Our all-volunteer Army has been fighting for a decade in Afghanistan, and in Iraq as well, for most of that time. The burden of battle has fallen mainly on a tiny number of Americans -- men like Bales, who was on his fourth combat deployment. Multiple journeys into the hell of war have taken a terrible toll. The number of suicides among service members has skyrocketed, and incidences of post traumatic stress disorder among returning soldiers are so common they seem almost the norm.
As a society, we have tried to make up for the fact that so few of us share in the killing and dying by putting our troops on a pedestal. They are warriors, we say. They are the best of us. They are heroes, every one. We slap stickers in the shape of yellow ribbons on the backs of our cars and trucks, ribbons trailing the message, "Support Our Troops." Any president can win a standing ovation from Congress with a single mention of "our men and women in uniform."
Yet all this adulation and easy rhetoric conveniently glosses over the harsh truth. These men and women are not a warrior class. They are not uniformly heroic. They are not necessarily better than those who do not don a uniform. Excluding singular exceptions -- the Navy SEALs, for example --  our soldiers are people not all that different from any of us. They are well trained, but they are human, and war can and does sear the human soul and subvert the sane mind. Coping with brutality, fear, constant danger and hideous forms of death can change anyone and the longer a person is exiled in a house of slaughter, the harder it is to come back.
According to men who served with Bales, he was not an aberrant person. In a Facebook message quoted by the Seattle Times, Capt.

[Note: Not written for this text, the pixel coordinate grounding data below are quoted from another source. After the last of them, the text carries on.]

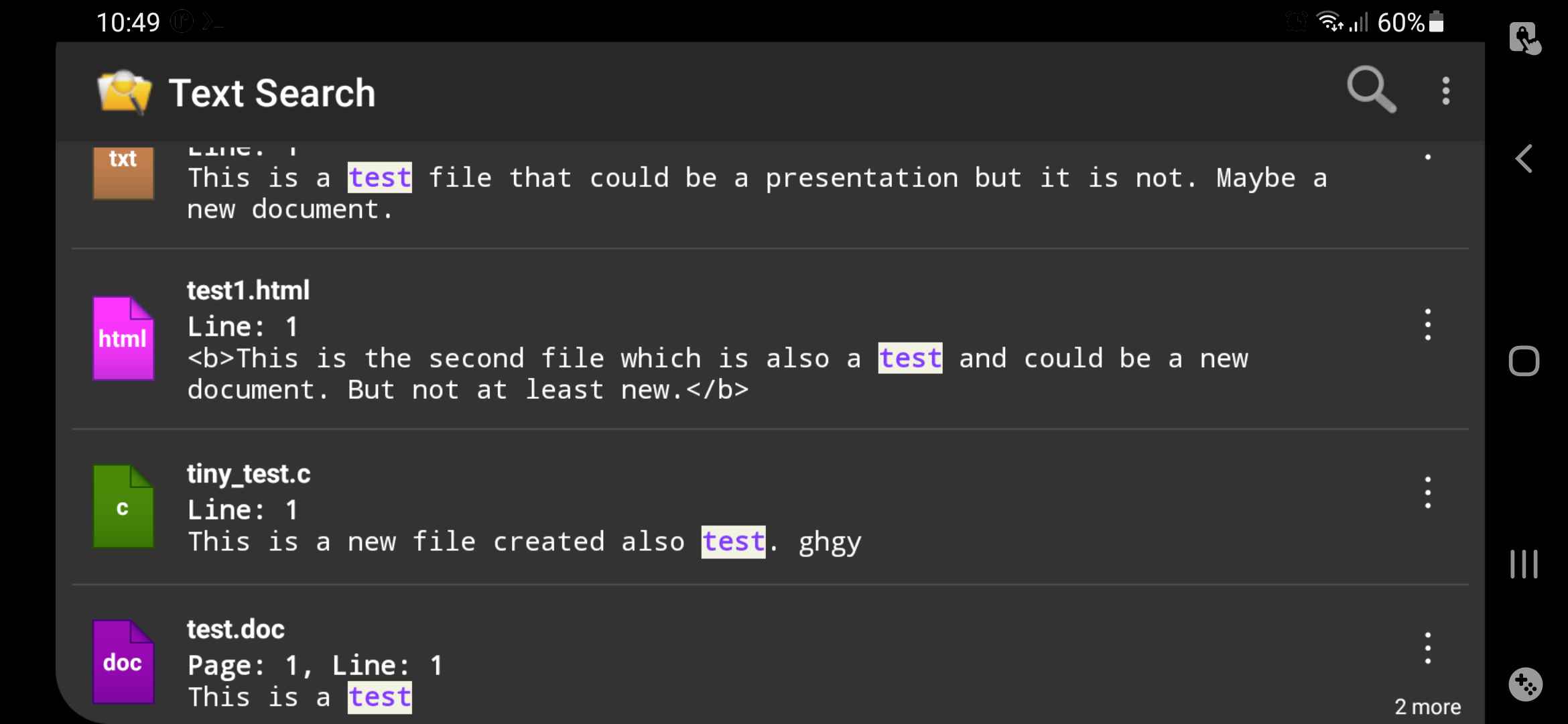The width and height of the screenshot is (1568, 724).
Task: Tap the touch-lock icon at top right
Action: coord(1525,38)
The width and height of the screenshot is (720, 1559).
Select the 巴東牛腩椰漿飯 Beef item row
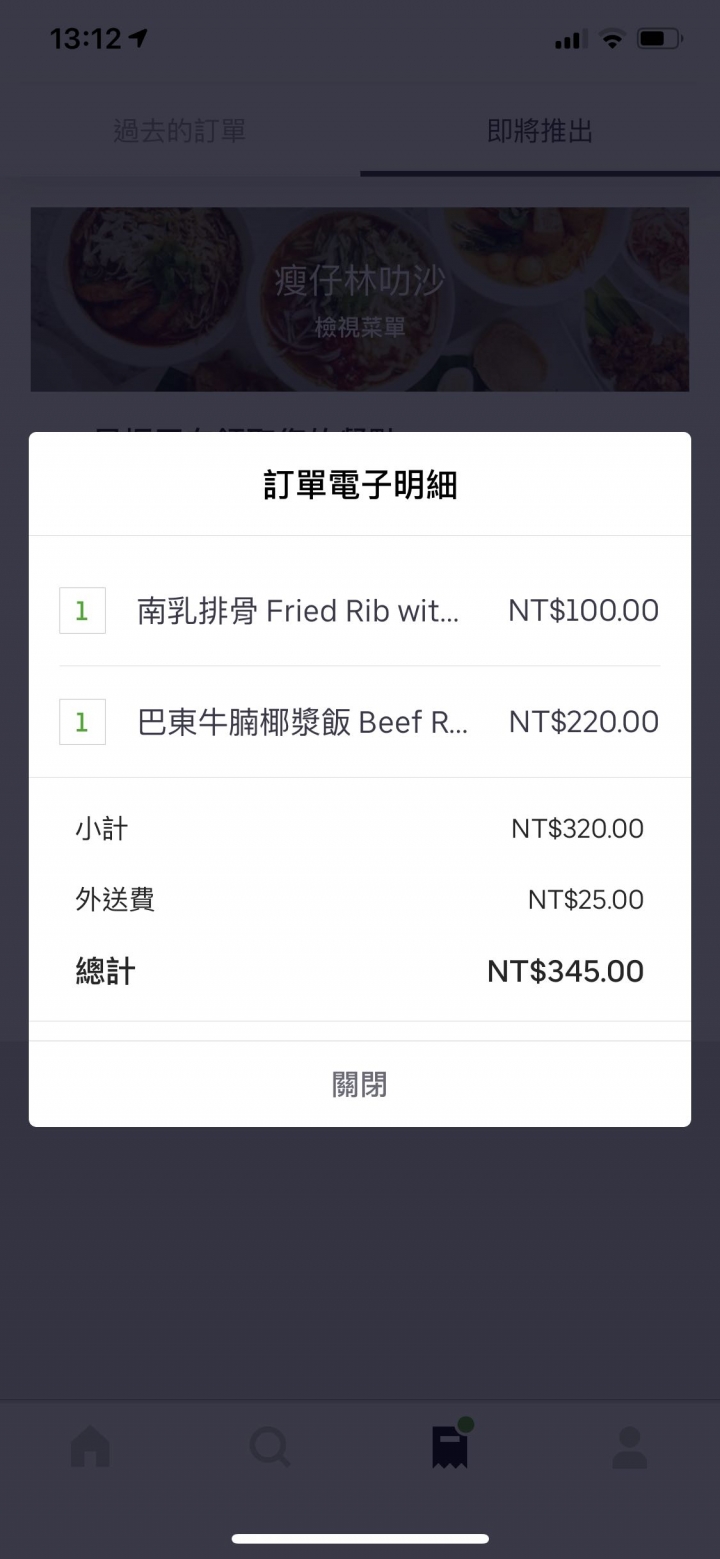pyautogui.click(x=302, y=721)
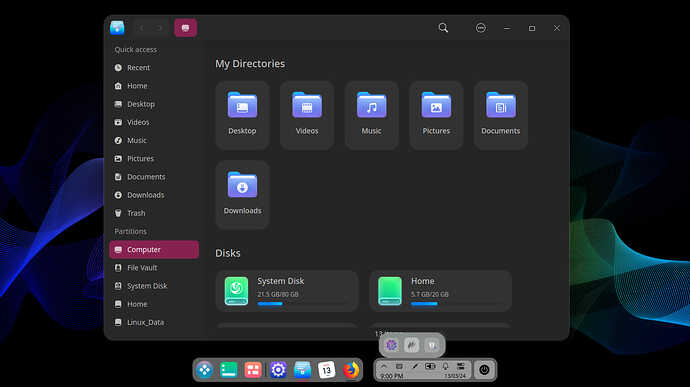Open the Documents folder tile
Image resolution: width=690 pixels, height=387 pixels.
tap(501, 115)
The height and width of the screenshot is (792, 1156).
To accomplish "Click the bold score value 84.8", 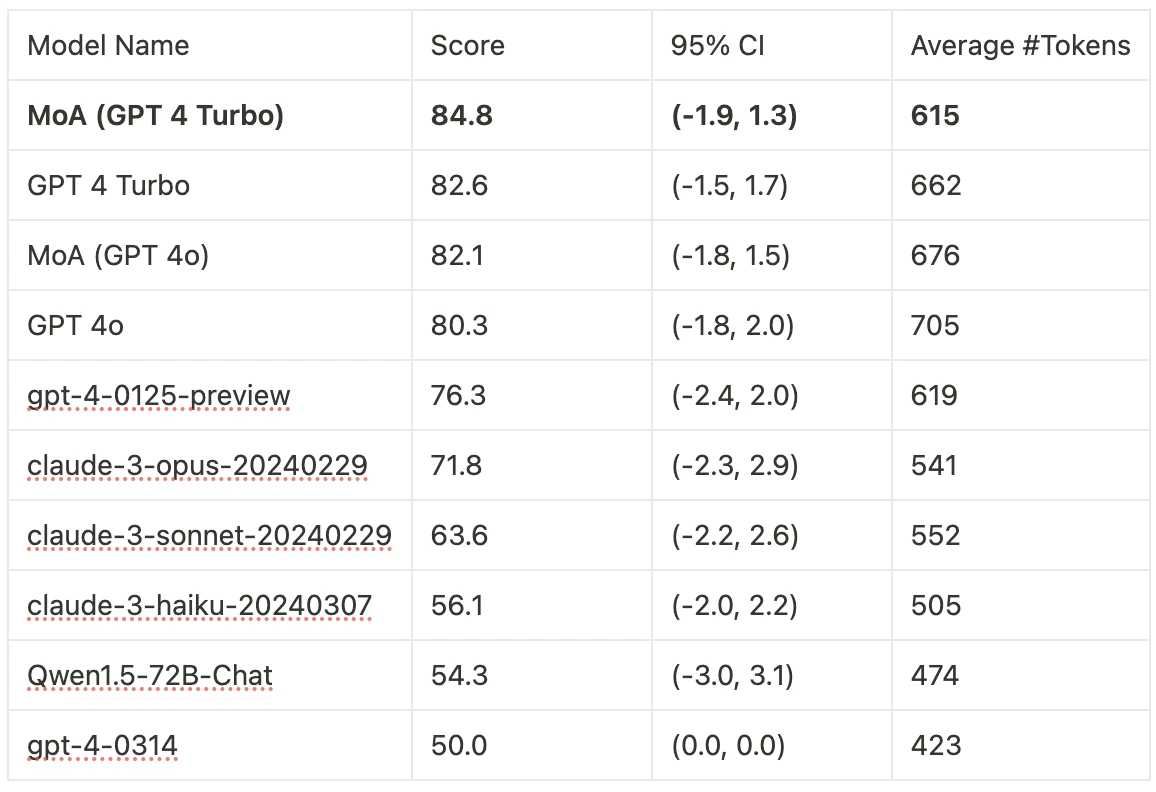I will (461, 116).
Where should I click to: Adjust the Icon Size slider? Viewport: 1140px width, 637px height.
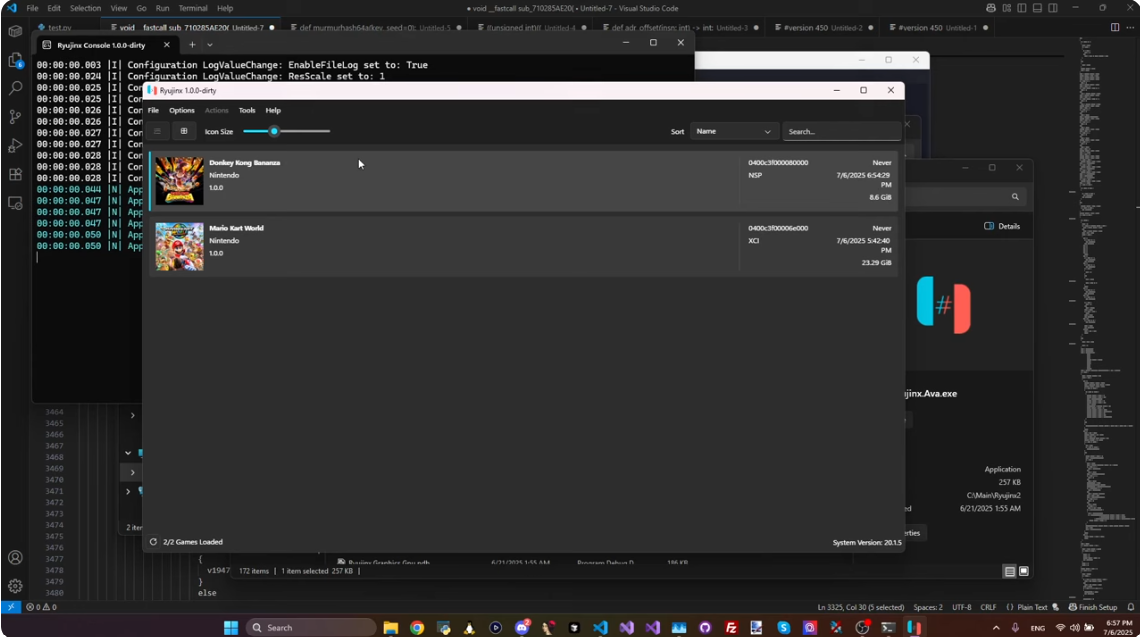[274, 131]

Chris Alexander asked that Bales be kept in people's prayers. "I know his alleged crime is terrible, but he is not terrible," Alexander wrote. "He is one of the best guys I've ever served with."
If one of our best can snap and commit such a terrible crime, we should all ask ourselves if the soldiers who come from among us are being pushed to sacrifice far too much while the rest of us sacrifice nothing at all. A volunteer Army lets us off the hook. Even worse, it makes it too easy for the politicians. They speak with bravado about standing up to tyrants and bearing any burden for the sake of liberty. And then, to make good on their bold words, they find another place to take the nation into war.
Except it is not the nation that goes. It is a few men like Robert Bales, and all the yellow ribbons on all the pickup trucks in America cannot save him from the horror he has seen and the things he has done."